__Work task__
Each line from the one that contains "The image size is (640, 1136)." to the end of the material must be set down exactly, and no line before it.

__Available records__
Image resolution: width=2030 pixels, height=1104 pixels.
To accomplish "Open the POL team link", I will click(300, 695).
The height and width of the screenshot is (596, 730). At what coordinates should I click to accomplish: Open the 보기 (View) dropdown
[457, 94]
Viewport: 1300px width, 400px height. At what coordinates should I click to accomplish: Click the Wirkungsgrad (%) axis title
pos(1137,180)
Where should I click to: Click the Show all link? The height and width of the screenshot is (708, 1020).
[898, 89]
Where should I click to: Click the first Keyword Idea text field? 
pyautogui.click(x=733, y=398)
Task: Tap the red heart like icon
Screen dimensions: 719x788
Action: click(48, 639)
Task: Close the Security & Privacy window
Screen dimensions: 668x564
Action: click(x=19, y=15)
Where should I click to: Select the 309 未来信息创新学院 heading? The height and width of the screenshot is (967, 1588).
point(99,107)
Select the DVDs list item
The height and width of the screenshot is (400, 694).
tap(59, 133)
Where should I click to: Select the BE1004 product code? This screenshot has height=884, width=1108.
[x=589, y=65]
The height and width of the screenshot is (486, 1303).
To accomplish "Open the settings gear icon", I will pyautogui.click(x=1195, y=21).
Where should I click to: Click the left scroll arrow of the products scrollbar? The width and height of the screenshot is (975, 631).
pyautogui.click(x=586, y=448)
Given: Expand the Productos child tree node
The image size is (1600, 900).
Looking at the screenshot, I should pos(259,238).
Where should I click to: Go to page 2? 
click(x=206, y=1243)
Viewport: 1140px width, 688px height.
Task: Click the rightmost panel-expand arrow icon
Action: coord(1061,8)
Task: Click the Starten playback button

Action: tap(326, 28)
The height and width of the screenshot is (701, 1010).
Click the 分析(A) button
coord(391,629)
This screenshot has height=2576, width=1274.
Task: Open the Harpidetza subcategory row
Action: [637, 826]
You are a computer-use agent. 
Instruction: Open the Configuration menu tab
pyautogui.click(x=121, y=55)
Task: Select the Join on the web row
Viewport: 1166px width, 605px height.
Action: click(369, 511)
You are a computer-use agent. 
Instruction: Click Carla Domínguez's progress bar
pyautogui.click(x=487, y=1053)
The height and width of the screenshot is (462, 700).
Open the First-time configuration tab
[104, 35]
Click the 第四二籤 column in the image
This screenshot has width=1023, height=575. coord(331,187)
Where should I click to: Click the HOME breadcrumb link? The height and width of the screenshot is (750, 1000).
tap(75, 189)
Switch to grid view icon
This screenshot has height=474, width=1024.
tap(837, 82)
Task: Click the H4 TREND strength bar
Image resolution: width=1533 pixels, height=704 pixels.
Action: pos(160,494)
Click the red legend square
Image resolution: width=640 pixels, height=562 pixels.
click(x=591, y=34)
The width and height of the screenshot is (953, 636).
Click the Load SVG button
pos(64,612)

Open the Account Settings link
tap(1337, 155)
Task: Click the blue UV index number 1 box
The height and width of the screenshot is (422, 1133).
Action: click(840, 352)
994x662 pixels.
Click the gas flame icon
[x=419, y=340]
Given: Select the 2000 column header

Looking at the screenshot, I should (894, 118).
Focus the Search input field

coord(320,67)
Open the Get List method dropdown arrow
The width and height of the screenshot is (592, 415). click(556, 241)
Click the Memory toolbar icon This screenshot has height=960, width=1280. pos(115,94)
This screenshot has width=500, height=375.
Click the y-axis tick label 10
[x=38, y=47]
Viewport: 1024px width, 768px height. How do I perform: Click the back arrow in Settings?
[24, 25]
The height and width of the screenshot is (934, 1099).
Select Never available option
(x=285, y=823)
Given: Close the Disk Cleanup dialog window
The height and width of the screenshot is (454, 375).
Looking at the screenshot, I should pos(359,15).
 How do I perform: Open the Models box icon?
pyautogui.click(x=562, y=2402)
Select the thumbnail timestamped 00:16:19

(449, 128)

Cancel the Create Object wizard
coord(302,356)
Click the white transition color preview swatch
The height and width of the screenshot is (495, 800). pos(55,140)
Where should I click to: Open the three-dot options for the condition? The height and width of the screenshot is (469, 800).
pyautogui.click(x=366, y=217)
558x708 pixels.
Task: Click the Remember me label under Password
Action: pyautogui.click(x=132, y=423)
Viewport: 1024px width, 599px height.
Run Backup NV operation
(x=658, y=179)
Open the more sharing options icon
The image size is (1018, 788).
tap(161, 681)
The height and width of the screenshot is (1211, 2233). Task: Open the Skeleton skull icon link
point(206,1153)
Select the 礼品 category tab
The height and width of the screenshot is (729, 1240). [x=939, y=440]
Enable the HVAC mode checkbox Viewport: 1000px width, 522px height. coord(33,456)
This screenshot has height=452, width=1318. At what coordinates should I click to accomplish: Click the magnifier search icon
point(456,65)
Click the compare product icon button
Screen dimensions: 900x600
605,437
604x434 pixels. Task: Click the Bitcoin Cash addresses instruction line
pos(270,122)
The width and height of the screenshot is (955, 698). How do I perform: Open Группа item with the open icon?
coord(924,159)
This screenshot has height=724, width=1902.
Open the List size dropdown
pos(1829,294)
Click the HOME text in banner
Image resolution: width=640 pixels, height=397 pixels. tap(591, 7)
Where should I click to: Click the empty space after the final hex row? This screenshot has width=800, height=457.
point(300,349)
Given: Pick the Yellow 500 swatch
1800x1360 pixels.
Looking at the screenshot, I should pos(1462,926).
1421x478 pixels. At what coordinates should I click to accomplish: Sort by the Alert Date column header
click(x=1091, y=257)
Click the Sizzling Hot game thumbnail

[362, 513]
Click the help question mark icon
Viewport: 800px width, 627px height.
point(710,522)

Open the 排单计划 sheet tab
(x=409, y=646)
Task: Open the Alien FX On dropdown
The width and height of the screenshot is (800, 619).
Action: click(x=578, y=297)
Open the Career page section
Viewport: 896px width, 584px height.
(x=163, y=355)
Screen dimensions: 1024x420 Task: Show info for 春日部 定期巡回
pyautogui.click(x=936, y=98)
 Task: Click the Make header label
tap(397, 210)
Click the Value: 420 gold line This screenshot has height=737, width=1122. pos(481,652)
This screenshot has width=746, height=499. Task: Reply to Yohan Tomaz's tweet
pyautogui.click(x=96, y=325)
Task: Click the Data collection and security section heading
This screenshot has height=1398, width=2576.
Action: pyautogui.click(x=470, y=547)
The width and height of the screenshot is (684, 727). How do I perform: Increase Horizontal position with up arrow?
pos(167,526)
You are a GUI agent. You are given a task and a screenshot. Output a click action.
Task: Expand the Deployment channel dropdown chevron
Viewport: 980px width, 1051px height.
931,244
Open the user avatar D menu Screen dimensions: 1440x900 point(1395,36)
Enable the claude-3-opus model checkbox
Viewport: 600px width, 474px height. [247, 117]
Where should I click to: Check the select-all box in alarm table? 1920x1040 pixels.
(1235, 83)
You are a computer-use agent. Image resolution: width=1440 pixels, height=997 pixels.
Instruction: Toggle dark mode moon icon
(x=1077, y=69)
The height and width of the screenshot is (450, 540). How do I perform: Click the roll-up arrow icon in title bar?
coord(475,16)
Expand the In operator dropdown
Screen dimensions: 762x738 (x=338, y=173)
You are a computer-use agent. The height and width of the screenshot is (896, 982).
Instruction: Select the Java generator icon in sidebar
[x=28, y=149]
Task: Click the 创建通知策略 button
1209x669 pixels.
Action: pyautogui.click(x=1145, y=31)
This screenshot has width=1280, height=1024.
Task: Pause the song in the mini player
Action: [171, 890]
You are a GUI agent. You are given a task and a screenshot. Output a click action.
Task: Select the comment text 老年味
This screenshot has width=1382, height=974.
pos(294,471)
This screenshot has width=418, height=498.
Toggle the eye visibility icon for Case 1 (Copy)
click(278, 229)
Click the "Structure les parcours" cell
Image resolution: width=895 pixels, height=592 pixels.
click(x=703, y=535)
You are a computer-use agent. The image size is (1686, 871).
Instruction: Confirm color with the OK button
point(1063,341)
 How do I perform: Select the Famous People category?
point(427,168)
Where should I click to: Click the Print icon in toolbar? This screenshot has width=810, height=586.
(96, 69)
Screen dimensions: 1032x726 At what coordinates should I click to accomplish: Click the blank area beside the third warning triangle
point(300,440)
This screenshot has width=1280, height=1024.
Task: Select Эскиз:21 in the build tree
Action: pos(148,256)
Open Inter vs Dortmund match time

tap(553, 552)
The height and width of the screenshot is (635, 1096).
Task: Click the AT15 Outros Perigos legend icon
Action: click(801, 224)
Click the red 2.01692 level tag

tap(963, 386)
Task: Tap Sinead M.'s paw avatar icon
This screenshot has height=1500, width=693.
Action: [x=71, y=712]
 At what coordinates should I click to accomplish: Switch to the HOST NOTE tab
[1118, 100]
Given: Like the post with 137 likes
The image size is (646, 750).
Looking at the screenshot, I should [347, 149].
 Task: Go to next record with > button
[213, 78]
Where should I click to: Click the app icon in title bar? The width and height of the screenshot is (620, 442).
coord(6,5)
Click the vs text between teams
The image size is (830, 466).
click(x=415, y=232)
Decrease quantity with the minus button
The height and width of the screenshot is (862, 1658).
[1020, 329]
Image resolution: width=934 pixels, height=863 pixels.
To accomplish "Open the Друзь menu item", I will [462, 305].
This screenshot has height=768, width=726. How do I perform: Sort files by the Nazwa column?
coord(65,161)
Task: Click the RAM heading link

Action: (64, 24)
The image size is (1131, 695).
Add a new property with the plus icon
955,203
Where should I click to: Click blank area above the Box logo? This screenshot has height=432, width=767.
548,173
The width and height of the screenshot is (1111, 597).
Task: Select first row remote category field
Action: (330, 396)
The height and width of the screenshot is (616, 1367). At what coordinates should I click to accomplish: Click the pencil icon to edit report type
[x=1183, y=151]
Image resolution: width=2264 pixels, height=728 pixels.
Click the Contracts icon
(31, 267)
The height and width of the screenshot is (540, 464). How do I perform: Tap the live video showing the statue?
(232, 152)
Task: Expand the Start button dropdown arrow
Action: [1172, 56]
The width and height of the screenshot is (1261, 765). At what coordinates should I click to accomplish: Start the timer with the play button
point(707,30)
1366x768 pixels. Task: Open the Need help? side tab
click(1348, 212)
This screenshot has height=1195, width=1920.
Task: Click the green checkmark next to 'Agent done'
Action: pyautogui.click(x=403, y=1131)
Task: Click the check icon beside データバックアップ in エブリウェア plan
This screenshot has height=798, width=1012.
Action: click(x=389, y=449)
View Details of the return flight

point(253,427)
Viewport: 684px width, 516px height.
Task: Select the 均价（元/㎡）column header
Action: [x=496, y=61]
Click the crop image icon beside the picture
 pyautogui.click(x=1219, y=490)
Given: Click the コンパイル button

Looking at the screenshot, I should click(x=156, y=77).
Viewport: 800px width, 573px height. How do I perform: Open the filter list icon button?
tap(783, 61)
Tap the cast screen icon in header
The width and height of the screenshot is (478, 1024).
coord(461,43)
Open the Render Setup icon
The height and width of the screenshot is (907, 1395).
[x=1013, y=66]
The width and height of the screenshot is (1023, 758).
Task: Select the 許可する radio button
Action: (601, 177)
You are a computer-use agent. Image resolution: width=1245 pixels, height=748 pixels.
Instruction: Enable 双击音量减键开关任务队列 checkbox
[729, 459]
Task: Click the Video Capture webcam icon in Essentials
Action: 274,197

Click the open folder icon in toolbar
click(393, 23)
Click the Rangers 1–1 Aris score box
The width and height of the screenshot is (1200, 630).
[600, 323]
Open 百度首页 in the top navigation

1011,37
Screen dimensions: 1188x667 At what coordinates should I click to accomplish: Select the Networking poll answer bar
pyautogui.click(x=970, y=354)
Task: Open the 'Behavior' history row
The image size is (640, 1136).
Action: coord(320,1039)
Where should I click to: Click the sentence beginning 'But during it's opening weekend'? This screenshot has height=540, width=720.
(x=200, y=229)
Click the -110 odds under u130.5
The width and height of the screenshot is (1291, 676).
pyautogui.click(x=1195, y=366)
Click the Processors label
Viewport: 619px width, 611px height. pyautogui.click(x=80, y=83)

__Your solution__
The image size is (640, 1136).
Action: coord(320,1039)
Where should I click to: Click the sentence beginning 'But during it's opening weekend'? This screenshot has height=540, width=720.
(x=200, y=229)
Click the -110 odds under u130.5
The width and height of the screenshot is (1291, 676).
pyautogui.click(x=1195, y=366)
Click the Processors label
Viewport: 619px width, 611px height. pyautogui.click(x=80, y=83)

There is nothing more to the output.